Cardinals manager Eddie Dyer denied that there was a strike brewing, although reports of one appeared in newspapers nationwide, and if the controversy had any ill effect on Robinson, it was not apparent in his play. On May 9 in Philadelphia, in his first game outside New York City, the rookie, "playing under mounting pressure, experienced the best day of his young major league career," Bill Roeder of the New York World-Telegram wrote. The Dodgers lost 6-5, but Robinson kept his team in the game until the end. He not only singled and doubled and scored two runs, running his hitting streak to five games, but also, as Michael Gaven of the Journal American reported, he "made two amazing saves on low throws and executed the best play of his short career [at first]." In the ninth inning, with the Phillies' Lee Handley on first, Robinson raced in to catch Emil Verban's popped bunt, whirled toward first and threw a strike to double Handley.
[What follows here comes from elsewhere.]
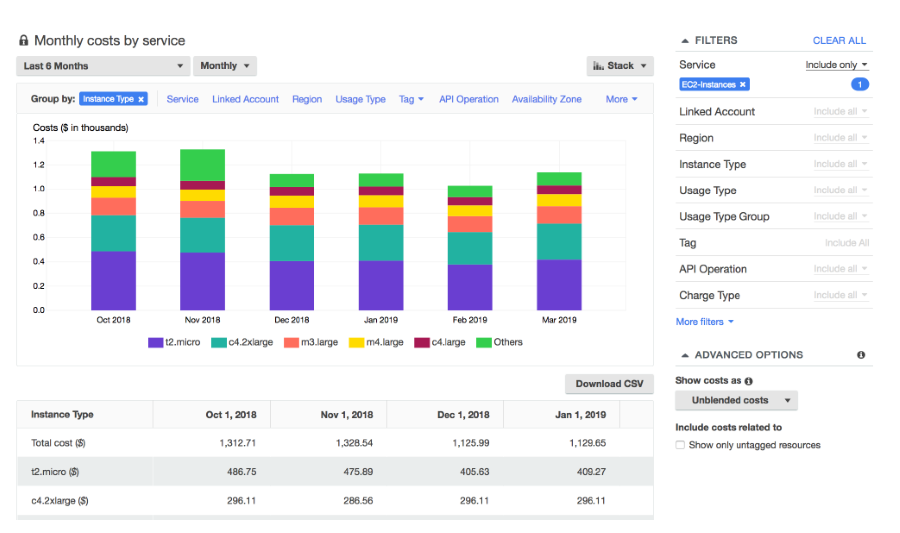The image size is (900, 533).
Task: Open the Unblended costs dropdown
Action: click(x=736, y=400)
The "mounting pressure" cited by Roeder included the news, revealed to the press on May 9, that police were investigating letters that had threatened Robinson's life. "He turned them over to me," announced Rickey. "Two of the notes were so vicious that I felt they should be investigated."

The pressure also involved Robinson's lodging when the Dodgers arrived in Philly. The players usually stayed at the Benjamin Franklin Hotel, but when they arrived there the hotel manager turned them away, telling the team's traveling secretary, Harold Parrott, "Don't bring your team back here while you have any Nigras with you!" The Dodgers ended up staying at the Warwick. Parrott later wrote that Robinson looked pained over the incident, "knowing we were pariahs because of him."
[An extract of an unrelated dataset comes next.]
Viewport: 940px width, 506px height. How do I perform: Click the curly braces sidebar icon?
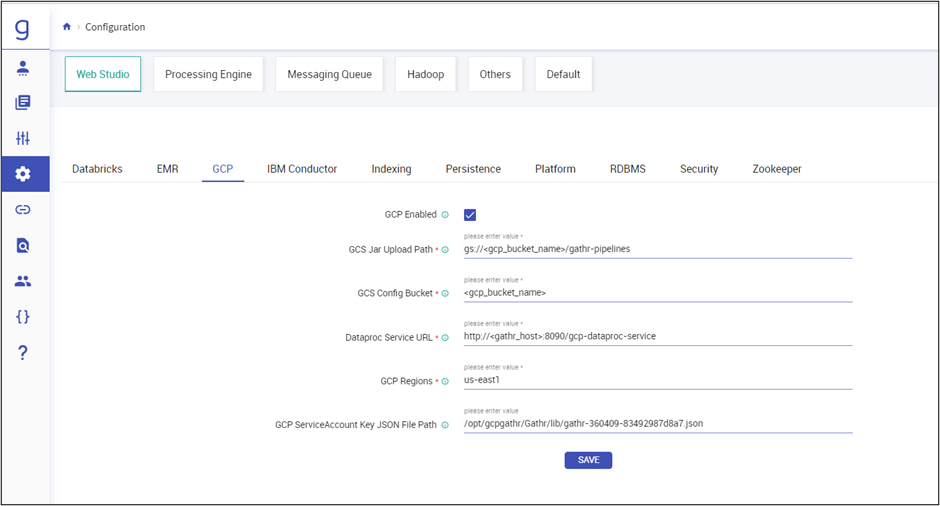tap(23, 316)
In the midst of such turmoil, Robinson soldiered on. "I'm just going along playing the best ball I know and doing my best to make good," he told Murray. "Boy, it's rugged."

Earlier that spring Robinson had struggled to make the switch from second base to first, the only position the Dodgers had open at the time. "They just handed him a first baseman's glove," says Barney. "And he had never played first base! He took it, and he never said a word, never complained."

Not surprisingly, at the beginning of the season Robinson had looked tentative at first base. On ground balls between first and second, he was unsure of what to do—cover first and let the second baseman field the ball, or field the ball and let the pitcher cover the bag. "A lot of times," recalls Clyde King, then a Brooklyn pitcher, "Jackie would break for the ball when the second baseman was there to grab it. And then he'd have to make the difficult throw to the pitcher. But Jackie learned quickly."

The night of May 9 Rickey gave Robinson what some saw as a vote of confidence by selling the Dodgers' backup first baseman, Howie Schultz, to the Phillies for $50,000. The next day Rickey announced that he would also give up the aggressive campaign he had been waging to acquire the New York Giants' power-hitting first baseman, Johnny Mize. "We'll be all right," Rickey said. "I don't have the slightest doubt of Robinson's ability. He is finding his way around first base and hitting with more confidence."

On May 10, in a 4-2 win over the Phillies at Shibe Park, Robinson hit in his sixth consecutive game, cracking a waist-high pitch for a single to left in the eighth inning. By then the purported strike had turned Robinson into an even more sympathetic figure and had moved the New York Post's Jimmy Cannon to ask that Robinson "be judged by the scorer's ledger and not by the prejudices of indecent men." Cannon also wrote, for the ages, "It is my belief that Robinson is a big leaguer of ordinary ability."

And yet, however wildly he misjudged the rookie's talent, Cannon was the only writer in New York to glimpse the poignance of Robinson's life as a Dodger: "In the clubhouse Robinson is a stranger. The Dodgers are polite and courteous with him, but it is obvious he is isolated by those with whom he plays. I have never heard remarks made against him or detected any rudeness where he was concerned. But the silence is loud and Robinson never is part of the jovial and aimless banter of the locker room. He is the loneliest man I have ever seen in sports."